I’m working with an exciting professional services company that has earned an amazing reputation and a degree of success.

The CEO – one of the smartest people you’ll ever meet – wants to change that. There is no point having a brilliant brand if it’s not translating into the revenue they deserve. So we’re helping them to gain the momentum their service deserves.

In our preliminary discussions, it occurred to me that they had a willing market, a worthy offering, and that this wasn’t translating into the revenue they deserve because there was a focus on the strategy and a few tactics, and not on gaining momentum.

I’d argue that momentum, or velocity, is at the heart of a good go-to-market plan. The very basic steps are:

  1. Identify your objectives.
  2. Set your strategy (what, to whom, through whom, against whom).
  3. Determine the momentum your  tactics must deliver for you to meet your objectives.
  4. Select tactics able to generate that momentum

Here’s an extract from my coaching notes to the CEO:

“I can’t emphasize enough the importance of getting this sense of momentum. We need to get from a business generating one new $20k engagement and two repeat engagements of $40k every month, to one generating three and four respectively, by 2015. To get to that, we need to increase proposals from three new ones a month to ten, which will require a lift in first meeting rate from three to 30 every month.”

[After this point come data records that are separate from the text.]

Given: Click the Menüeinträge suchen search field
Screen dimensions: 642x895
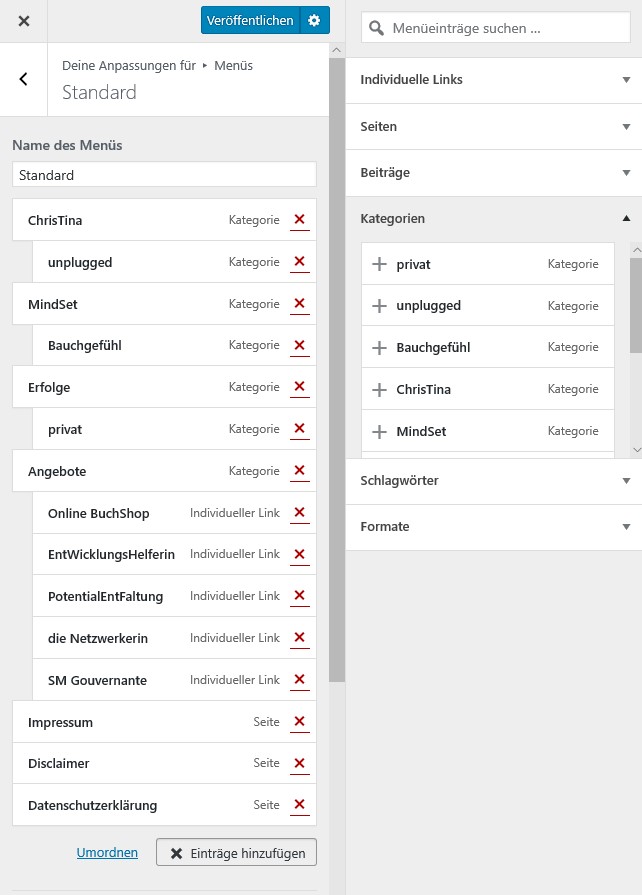Looking at the screenshot, I should (505, 29).
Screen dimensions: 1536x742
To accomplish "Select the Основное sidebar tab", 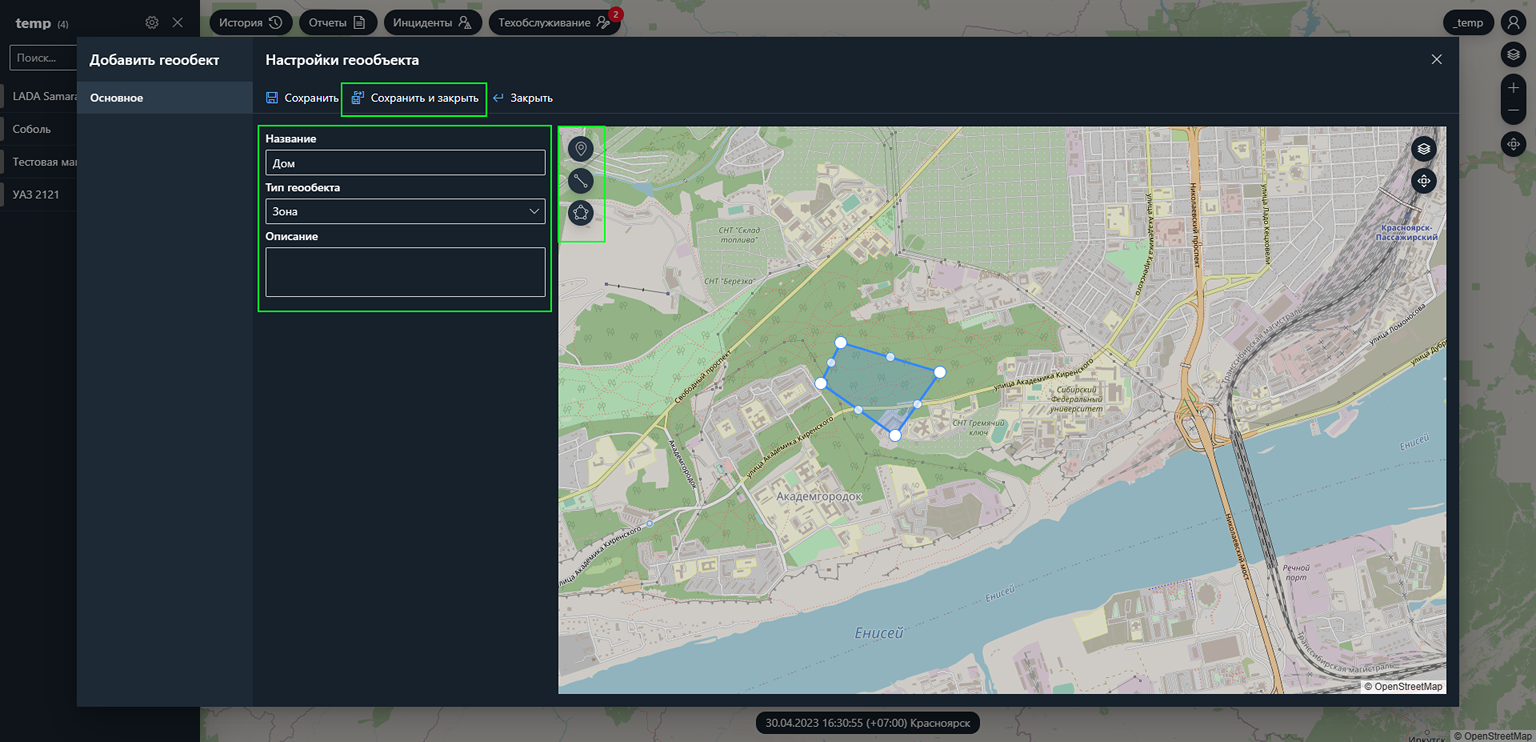I will (x=117, y=98).
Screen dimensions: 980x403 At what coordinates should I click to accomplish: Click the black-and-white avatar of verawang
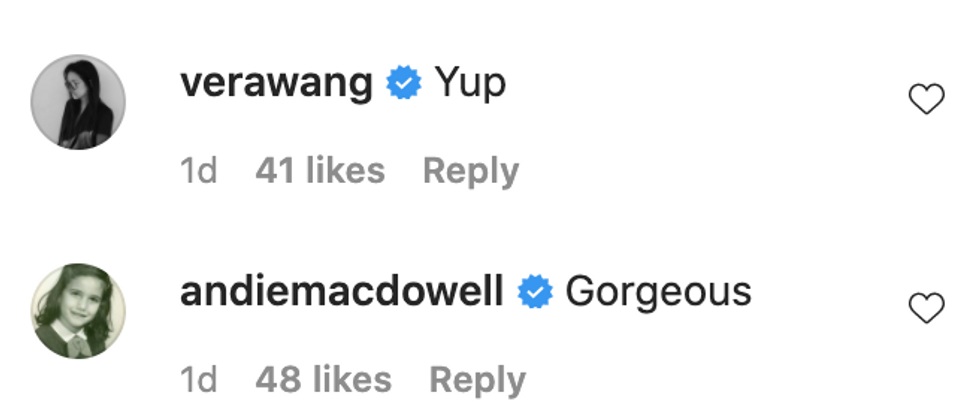point(78,102)
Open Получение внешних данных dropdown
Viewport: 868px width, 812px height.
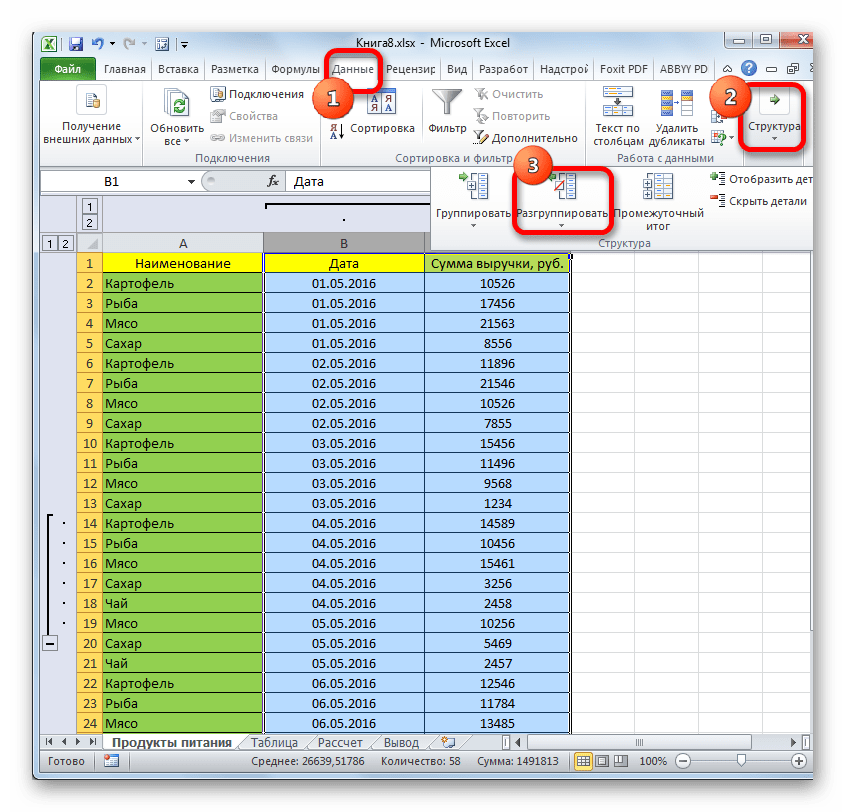(x=91, y=139)
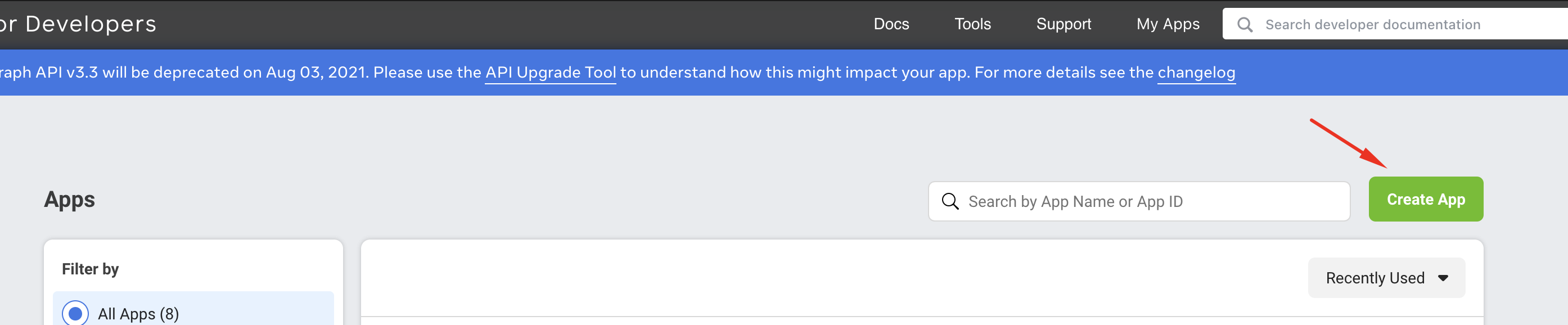Click the All Apps (8) filter label
This screenshot has height=325, width=1568.
[138, 314]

That little statement will guide every decision we make about tactics, and to some extent strategy also including which markets we target, what size of deal we chase, therefore what services we offer and how we bundle them.

Ultimately, we’ll need to review the funnel math to build this velocity model. that will entail working out Lag – how long it takes to move buyers from one stage in their journey to the next, and Leakage – what our failure rate will be between stages.

But it all starts at the bottom: how many deals of what size do we need to meet our objectives? Everything else is academic.